Allegory of the Night
 
 
  • Material: Sardonyx Shell, 15K gold tested .
  • Size: 2 6/8" by just under 2 3/8".
  • Date and Origin: Circa 1850 Italy.
  • Conditions: A stress line that can be felt from back and front just close to the leaf on the head of the goddess, another stress line that can be felt a bit only from the back, a couple of hairlines.
Museum quality cameo depicting The Allegory of the Night. The goddess Selene is depicted with all of her attributes, as the owl holding poppies in its pawns, and  poppies in her hair. Moon and star are other two attributes of Selene.  This is a cameo of surpassing beauty, carved by an artist.

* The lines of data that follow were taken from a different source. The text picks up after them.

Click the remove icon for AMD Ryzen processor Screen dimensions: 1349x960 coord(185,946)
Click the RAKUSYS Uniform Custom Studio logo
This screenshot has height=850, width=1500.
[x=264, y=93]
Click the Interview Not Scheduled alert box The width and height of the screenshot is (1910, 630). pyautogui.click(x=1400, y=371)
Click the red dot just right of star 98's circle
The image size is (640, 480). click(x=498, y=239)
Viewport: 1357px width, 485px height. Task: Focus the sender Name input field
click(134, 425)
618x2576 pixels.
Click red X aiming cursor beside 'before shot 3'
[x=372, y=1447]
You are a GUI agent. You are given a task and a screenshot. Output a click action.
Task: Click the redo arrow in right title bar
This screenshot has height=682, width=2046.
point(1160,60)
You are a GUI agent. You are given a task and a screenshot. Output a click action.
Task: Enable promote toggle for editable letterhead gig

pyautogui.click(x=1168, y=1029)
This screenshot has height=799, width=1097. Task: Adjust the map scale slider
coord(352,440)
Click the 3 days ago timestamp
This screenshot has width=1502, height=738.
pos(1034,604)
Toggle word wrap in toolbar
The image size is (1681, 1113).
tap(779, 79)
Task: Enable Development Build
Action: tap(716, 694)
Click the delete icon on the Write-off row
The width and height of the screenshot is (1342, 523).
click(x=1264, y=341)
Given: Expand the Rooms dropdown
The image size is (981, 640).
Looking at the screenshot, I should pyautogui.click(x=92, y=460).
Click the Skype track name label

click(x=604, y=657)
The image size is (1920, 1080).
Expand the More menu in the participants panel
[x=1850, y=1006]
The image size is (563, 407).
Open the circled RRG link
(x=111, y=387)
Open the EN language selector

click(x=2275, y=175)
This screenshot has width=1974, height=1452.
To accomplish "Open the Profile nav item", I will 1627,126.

Every details is perfectly rendered making this cameo a real work of art. This cameo has been carved with so much skill, if you look at the Goddess' mouth you can see something that at first sight could appear as a chip in the carving, it is not so, the carver has made the lips of the Goddess three-dimensional  giving them the movement of real lips. For this reason the central part of the lips is more deeply carved and looking at the cameo from different angles it can appear like a chip but I repeat it is not so. Another amazing particular is the carving of the owl, look at its feathers they seem just real, it appears like the feather would fly out of the cameo! Isn'it incredible? With no doubt this is one of the best cameos depicted that subject that I have ever handled, The frame too is wonderfully worked and hard to find in this mint conditions. There are no words to describe it, the pictures speak by themselves. This is another masterly carved cameo. .A very desirable collectors piece, rarest and more than museum quality cameo.
A bit of History:
Selene, Goddess of the Moon, daughter of Hyperion. her assignment is to bring the moonlight to the humans driving a cart drawn from oxen or from horses that runs after the solar one, in many representations. Generally described like a beautiful woman with pale face that wears long, flowing, white or silver robe and that has on her head a waxing moon and a torch in her hand. In the Greek-Roman mythology tradition the Moon, thanks to the mutability of its aspect that makes it unique between the stars, has been associated to three divinity and tied to three its "events". Full moon, New moon and Waxing moon. Life metaphor (full moon), death (new moon) rebirth (waxing moon). Since time immemorial these three lunar figures have represented the cycle of  life involving apparently heterogeneous phenomena  like the birth, the death, the fertility, the femininity, the immortality. Selene, (from Selas - Greek) means splendour.